DriveLM is an autonomous driving (AD) dataset incorporating linguistic information, which is based on the prevailing nuScenes dataset. Through DriveLM, we want to connect large language models and autonomous driving systems.
Specifically, in the dataset, we facilitate Perception, Prediction, and Planning (P3) with human-written reasoning logic as a connection. To take it a step further, we leverage the idea of Graph-of-Thought (GoT) to connect the QA pairs in a graph-style structure and use "What if"-style questions to reason about future events.
You can visit our GitHub repository for more details.
In the DriveLM dataset, QAs are connected in a graph-style structure, with QA pairs as every node, and objects' relationships as the edges.

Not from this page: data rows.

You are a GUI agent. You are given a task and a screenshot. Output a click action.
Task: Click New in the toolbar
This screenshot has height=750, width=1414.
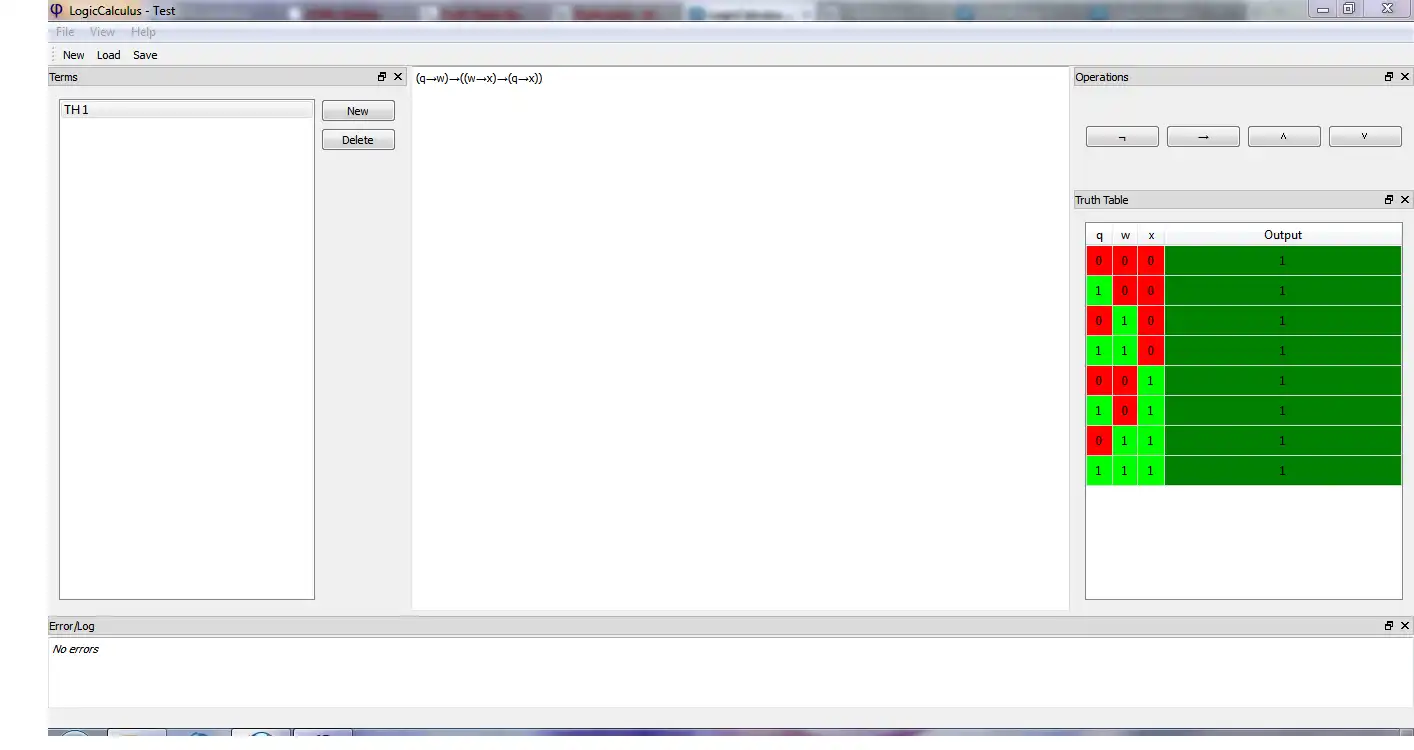pyautogui.click(x=73, y=55)
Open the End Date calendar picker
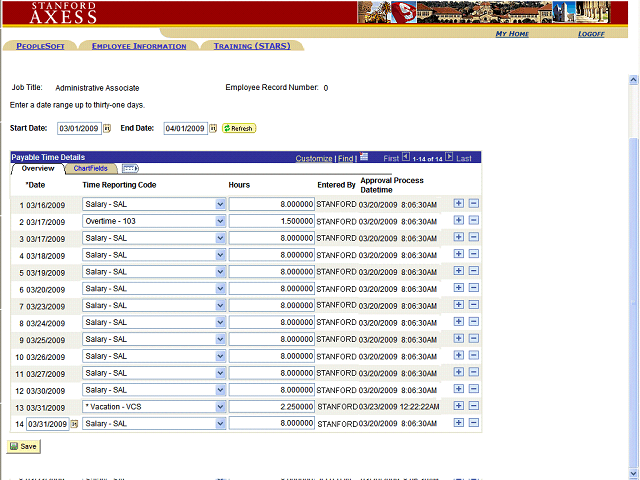 pos(213,128)
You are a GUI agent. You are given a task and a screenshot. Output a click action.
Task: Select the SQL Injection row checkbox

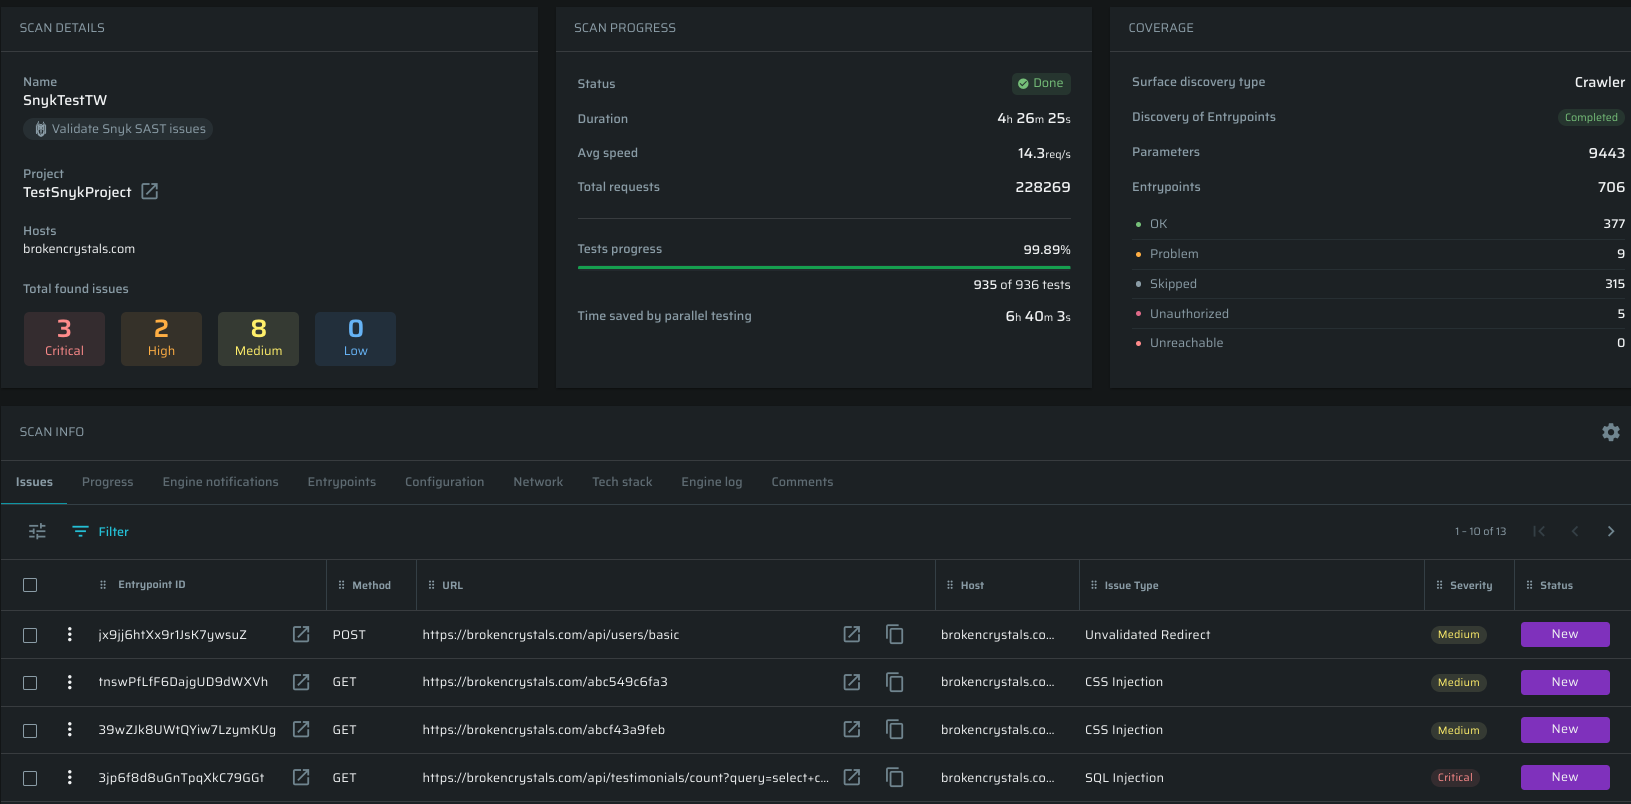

The most central element of DriveLM is frame-wise P3 QA, where P3 stands for Perception, Prediction, and Planning. This allows us to achieve complete functionality in full-stack autonomous driving.
We try to reason about future events that have not yet happened. The way we do this is to ask many "What if"-style questions, which is a common way for humans to imagine the future by language.
@misc{drivelm2023,
title={DriveLM: Drive on Language},
author={DriveLM Contributors},
howpublished={\url{https://github.com/OpenDriveLab/DriveLM}},
year={2023}
}